Transportation Aid Transportation aid is funded by student counts and mileage from the annual District Report of Transported Students. The funding is broken down by the following:

For the regular student count, the base amount for fiscal year 2025 is $539.58 and the average mileage amount is $14.22.

For special education students, there is the same breakdown as the regular students with a different per student base amount ($3,758.97 for fiscal year 2025) and an average mileage amount of $7.17.
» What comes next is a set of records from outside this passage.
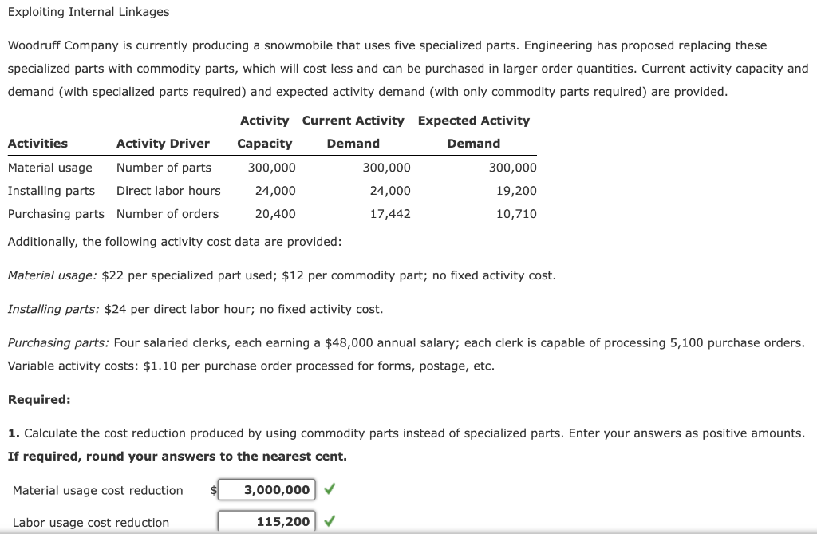Screen dimensions: 817x534
Task: Click the green checkmark beside 3,000,000
Action: click(330, 489)
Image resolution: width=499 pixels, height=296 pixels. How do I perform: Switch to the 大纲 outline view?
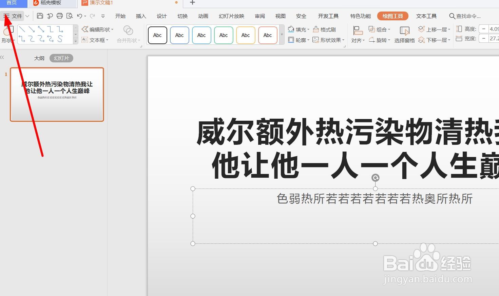click(x=39, y=58)
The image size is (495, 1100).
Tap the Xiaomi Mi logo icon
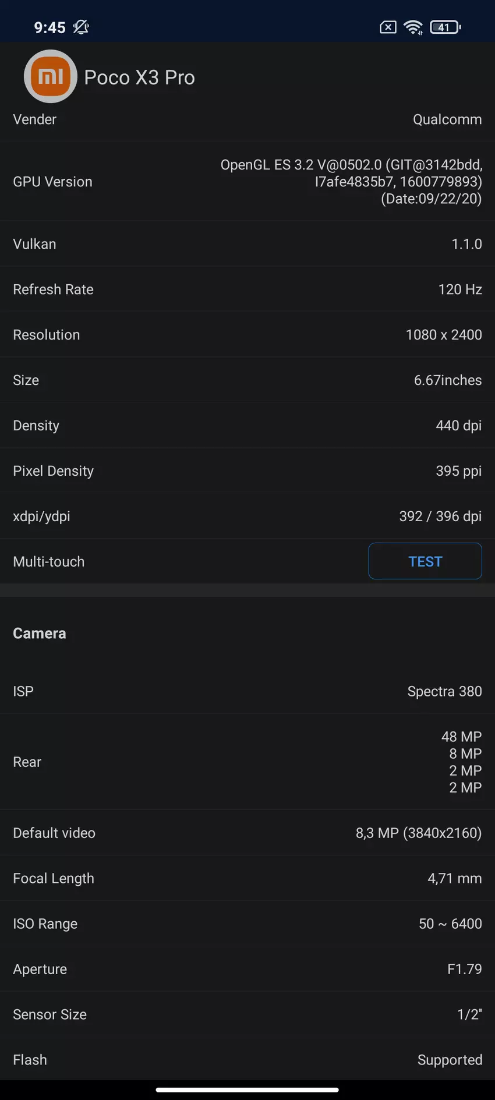click(51, 76)
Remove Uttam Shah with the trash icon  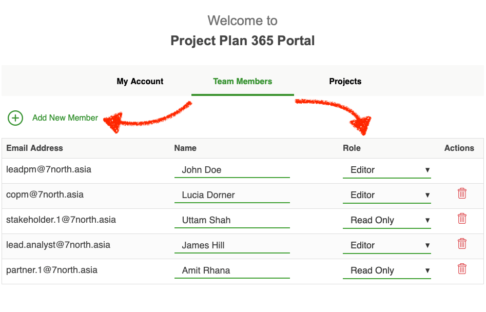[462, 219]
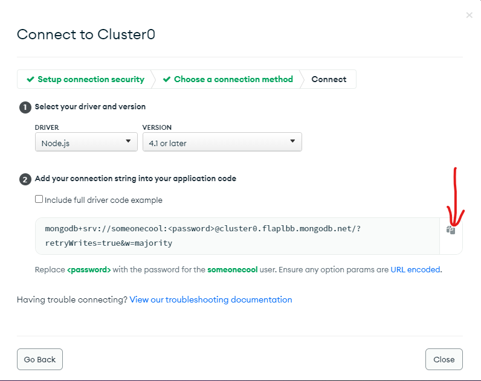Click the step 1 number badge
Image resolution: width=481 pixels, height=381 pixels.
[25, 107]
  • Regular students: 5,688.5 x $539.58 = $3,069,401.
  • Regular students’ mileage: (5.2 avg. miles X $14.22) x 5,688.5 = $420,630.
  • Special education:176.5 x $3,758.97 = $663,458.
  • Special students’ mileage: (8.3 avg. miles X $7.17) x 176.5 = $10,504
  • Total transportation aid: $4,163,993.

Special Education Aid

Special Education and Speech Classification Rates

Fiscal YearAverage Classification Rate for Special EducationAverage Classification Rate for Speech only

In addressing special education, the school funding law sought to discourage overclassification by districts. Consequently, special education aid is not dependent on the number of special education students a district has.

Instead, it is assumed that an average of 15.9% of every district’s student population is classified as special education. NJSBA has testified that the actual number of special education students should be used in determining special education aid.
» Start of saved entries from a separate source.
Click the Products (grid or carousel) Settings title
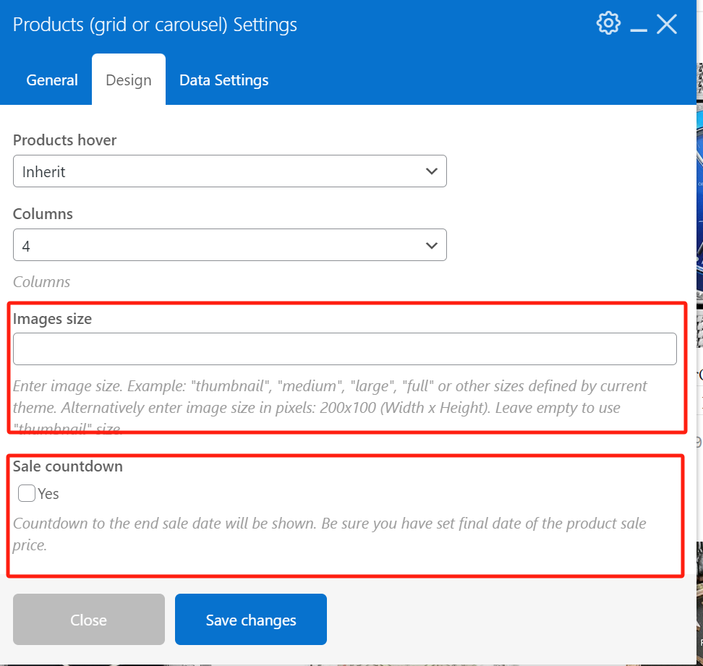The image size is (703, 666). 155,25
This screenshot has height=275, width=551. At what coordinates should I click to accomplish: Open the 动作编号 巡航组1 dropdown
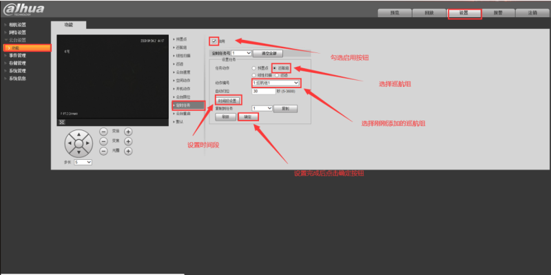click(276, 83)
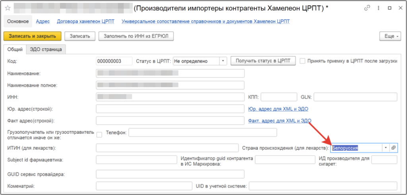Viewport: 407px width, 195px height.
Task: Open 'Юр. адрес для XML и ЭДО' link
Action: coord(278,109)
  • Total resident enrollment
  • (from the ENR page listed above) 6,515 students.
  • At the state average of 15.9% 1,036 students.
  • State rate per student ($21,868 X .98480 (geographic cost adjustment)) x 1/3 of 1,036. The 1/3 calculation is set by the NJDOE.
  • Total special education aid: $21,535 X 1,036 = $22,310,260 x 1/3 = $7,436,963

The NJSBA has testified that a revision of the SFRA should replace the current method of funding with a formula more aligned to the districts’ current actual enrollment.
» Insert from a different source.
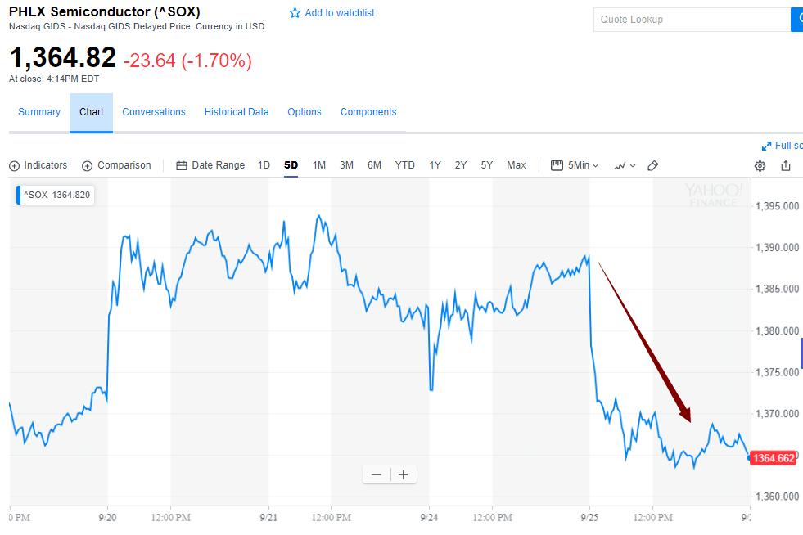The image size is (803, 535).
Task: Select the pencil draw tool
Action: click(x=652, y=165)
In this case, if you assume the actual percentage of special education students in the district (17%), the calculation would be different.

There would be 1,107 special education students, rather than 1,036 students. Funding for those extra 71 students at $21,535 a head would reap the district an additional $1,525,985.

Security Aid Security aid has two parts. The first is the baseline cost a district receives for each pupil in the district. On top of that, districts receive additional security aid for low-income concentration rates.

Both amounts are set by the state. The rate per student for fiscal year 2025 is $96 and for low-income concentration, it is an additional $14.54.


  • Full-time equivalent resident enrollment 6,515 X $96 = $625,440.
  • Projected low-income students: 788.
  • Low-income concentration rate: 12.0850%.
  • Low-income rate (12.0850% X $14.54) X 100 = $176.
  • Projected low-income students 788 X $176 = $138,688.
  • Total security cost 764,128 X (GCA) .98480 =  $752,513.

These are a few examples of how the elements of the current funding formula operate.

When the governor presented the proposed budget for fiscal year 2025, he announced that for the first time in the state’s history, the school funding formula had been fully funded.

The NJSBA is appreciative of the significant resources that the state is dedicating to public education but also believes that the funding formula urgently needs adjustments.

The NJSBA will continue to advocate on behalf of the state’s boards of education, will closely monitor any proposed changes and will keep members informed about any possible changes to the SFRA.

Charles Muller is NJSBA’s business administrator in residence.